Work order » Your reproduction of the entries should be exact and should contain no pictures.

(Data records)
┌──

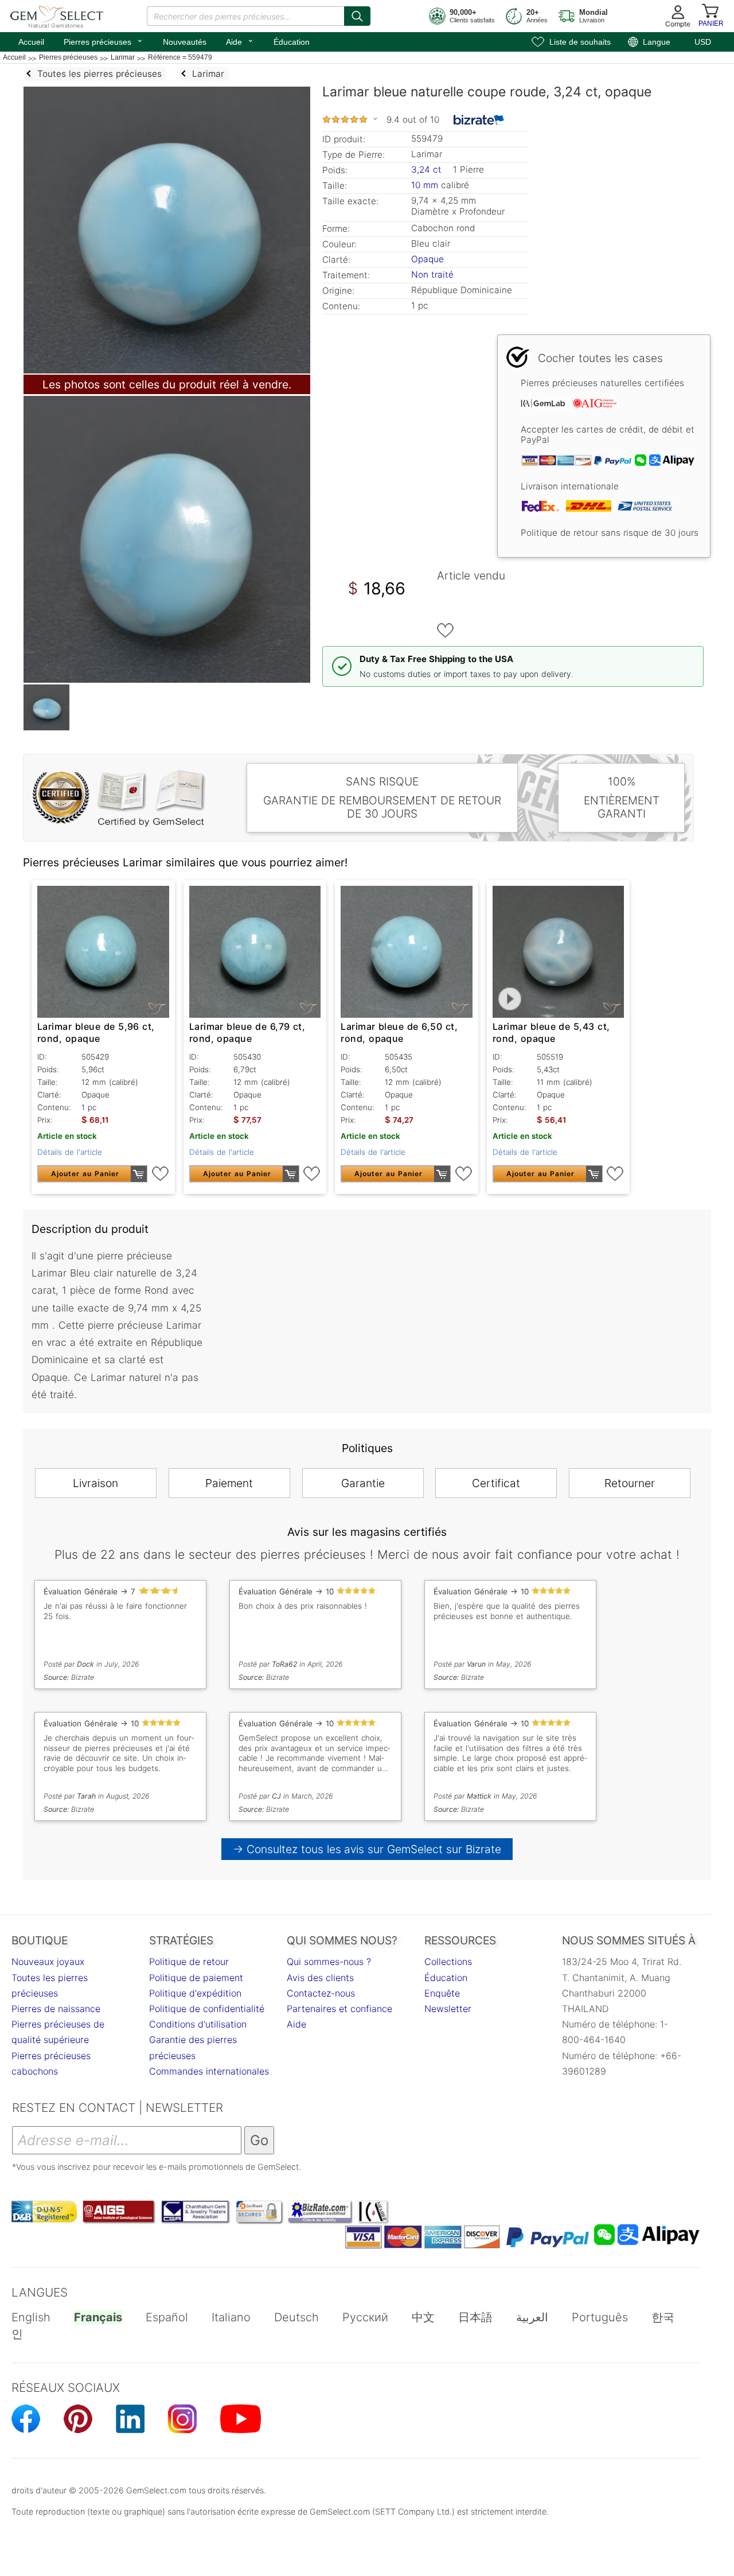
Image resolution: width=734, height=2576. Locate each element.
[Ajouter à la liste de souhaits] (445, 630)
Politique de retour (189, 1961)
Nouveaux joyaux (47, 1961)
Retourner (629, 1483)
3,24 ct (427, 169)
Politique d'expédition (195, 1993)
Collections (448, 1961)
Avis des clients (320, 1977)
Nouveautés (184, 41)
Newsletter (447, 2008)
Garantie (363, 1483)
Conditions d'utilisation (198, 2024)
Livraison (95, 1483)
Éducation (292, 41)
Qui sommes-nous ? (329, 1961)
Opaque (427, 259)
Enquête (442, 1993)
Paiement (229, 1483)
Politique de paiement (196, 1977)
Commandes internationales (209, 2071)
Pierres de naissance (55, 2008)
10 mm (424, 185)
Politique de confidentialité (206, 2008)
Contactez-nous (321, 1993)
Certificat (496, 1483)
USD (702, 41)
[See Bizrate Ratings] (479, 120)
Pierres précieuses (103, 40)
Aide (240, 40)
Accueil (31, 41)
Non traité (432, 274)
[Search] (357, 16)
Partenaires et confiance (339, 2008)
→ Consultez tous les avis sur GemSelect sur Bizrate (367, 1849)
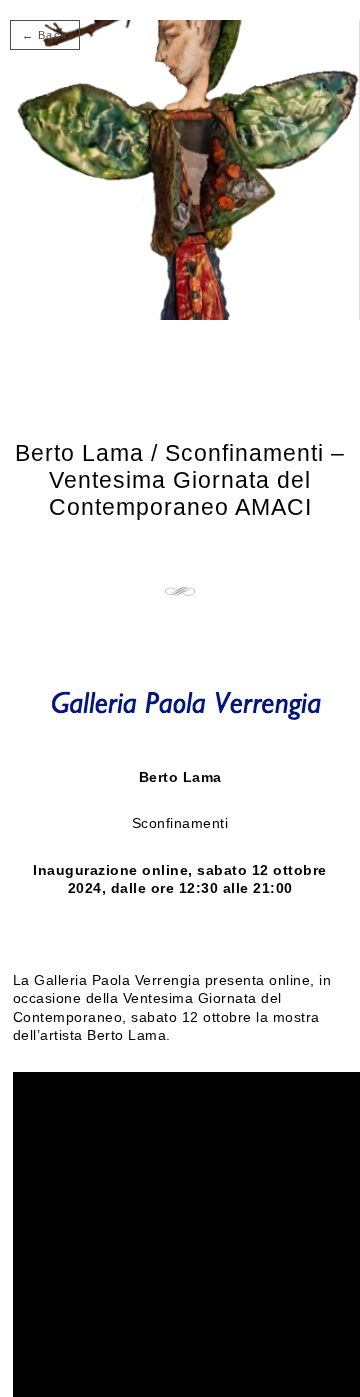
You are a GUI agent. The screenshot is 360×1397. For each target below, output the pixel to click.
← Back (45, 35)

└──

Task solution »
Image resolution: width=734, height=2576. Locate each element.
[Ajouter à la liste de souhaits] (445, 630)
Politique de retour (189, 1961)
Nouveaux joyaux (47, 1961)
Retourner (629, 1483)
3,24 ct (427, 169)
Politique d'expédition (195, 1993)
Collections (448, 1961)
Avis des clients (320, 1977)
Nouveautés (184, 41)
Newsletter (447, 2008)
Garantie (363, 1483)
Conditions d'utilisation (198, 2024)
Livraison (95, 1483)
Éducation (292, 41)
Qui sommes-nous ? (329, 1961)
Opaque (427, 259)
Enquête (442, 1993)
Paiement (229, 1483)
Politique de paiement (196, 1977)
Commandes internationales (209, 2071)
Pierres de naissance (55, 2008)
10 mm (424, 185)
Politique de confidentialité (206, 2008)
Contactez-nous (321, 1993)
Certificat (496, 1483)
USD (702, 41)
[See Bizrate Ratings] (479, 120)
Pierres précieuses (103, 40)
Aide (240, 40)
Accueil (31, 41)
Non traité (432, 274)
[Search] (357, 16)
Partenaires et confiance (339, 2008)
→ Consultez tous les avis sur GemSelect sur Bizrate (367, 1849)
You are a GUI agent. The screenshot is 360×1397. For each target below, output the pixel to click.
← Back (45, 35)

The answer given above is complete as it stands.